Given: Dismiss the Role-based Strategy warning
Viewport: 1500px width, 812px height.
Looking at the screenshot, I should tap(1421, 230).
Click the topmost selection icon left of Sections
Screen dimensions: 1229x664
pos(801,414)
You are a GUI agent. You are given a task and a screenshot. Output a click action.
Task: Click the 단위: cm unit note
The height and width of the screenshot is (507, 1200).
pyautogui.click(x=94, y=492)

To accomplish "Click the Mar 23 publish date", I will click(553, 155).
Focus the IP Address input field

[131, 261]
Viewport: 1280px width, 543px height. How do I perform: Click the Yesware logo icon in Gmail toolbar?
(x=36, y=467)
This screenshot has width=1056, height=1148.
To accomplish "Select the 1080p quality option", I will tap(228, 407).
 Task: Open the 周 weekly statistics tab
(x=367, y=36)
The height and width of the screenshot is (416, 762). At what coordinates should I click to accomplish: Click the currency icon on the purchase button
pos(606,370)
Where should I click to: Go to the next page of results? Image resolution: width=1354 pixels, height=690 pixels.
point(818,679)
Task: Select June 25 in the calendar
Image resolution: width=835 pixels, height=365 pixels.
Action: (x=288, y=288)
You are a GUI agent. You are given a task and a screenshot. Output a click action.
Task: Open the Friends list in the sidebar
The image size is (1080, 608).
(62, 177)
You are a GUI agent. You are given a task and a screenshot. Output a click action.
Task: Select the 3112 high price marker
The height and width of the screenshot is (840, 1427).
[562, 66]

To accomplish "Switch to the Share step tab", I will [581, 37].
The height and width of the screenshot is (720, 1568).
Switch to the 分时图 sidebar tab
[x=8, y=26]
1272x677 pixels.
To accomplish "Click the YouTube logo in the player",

◇ ◇ ◇ ◇

EXERCISE GOAL: Above are the entries; give them back verbatim.

YOUR SOLUTION:
Given: Dismiss the Role-based Strategy warning
Viewport: 1500px width, 812px height.
Looking at the screenshot, I should tap(1421, 230).
Click the topmost selection icon left of Sections
Screen dimensions: 1229x664
pos(801,414)
You are a GUI agent. You are given a task and a screenshot. Output a click action.
Task: Click the 단위: cm unit note
The height and width of the screenshot is (507, 1200).
pyautogui.click(x=94, y=492)

To accomplish "Click the Mar 23 publish date", I will click(553, 155).
Focus the IP Address input field

[131, 261]
Viewport: 1280px width, 543px height. How do I perform: Click the Yesware logo icon in Gmail toolbar?
(x=36, y=467)
This screenshot has width=1056, height=1148.
To accomplish "Select the 1080p quality option", I will tap(228, 407).
 Task: Open the 周 weekly statistics tab
(x=367, y=36)
The height and width of the screenshot is (416, 762). At what coordinates should I click to accomplish: Click the currency icon on the purchase button
pos(606,370)
Where should I click to: Go to the next page of results? Image resolution: width=1354 pixels, height=690 pixels.
point(818,679)
Task: Select June 25 in the calendar
Image resolution: width=835 pixels, height=365 pixels.
Action: (x=288, y=288)
You are a GUI agent. You are given a task and a screenshot. Output a click action.
Task: Open the Friends list in the sidebar
The image size is (1080, 608).
(62, 177)
You are a GUI agent. You are given a task and a screenshot. Output a click action.
Task: Select the 3112 high price marker
The height and width of the screenshot is (840, 1427).
[562, 66]

To accomplish "Switch to the Share step tab", I will [581, 37].
The height and width of the screenshot is (720, 1568).
Switch to the 分时图 sidebar tab
[x=8, y=26]
1272x677 pixels.
To accomplish "Click the YouTube logo in the player",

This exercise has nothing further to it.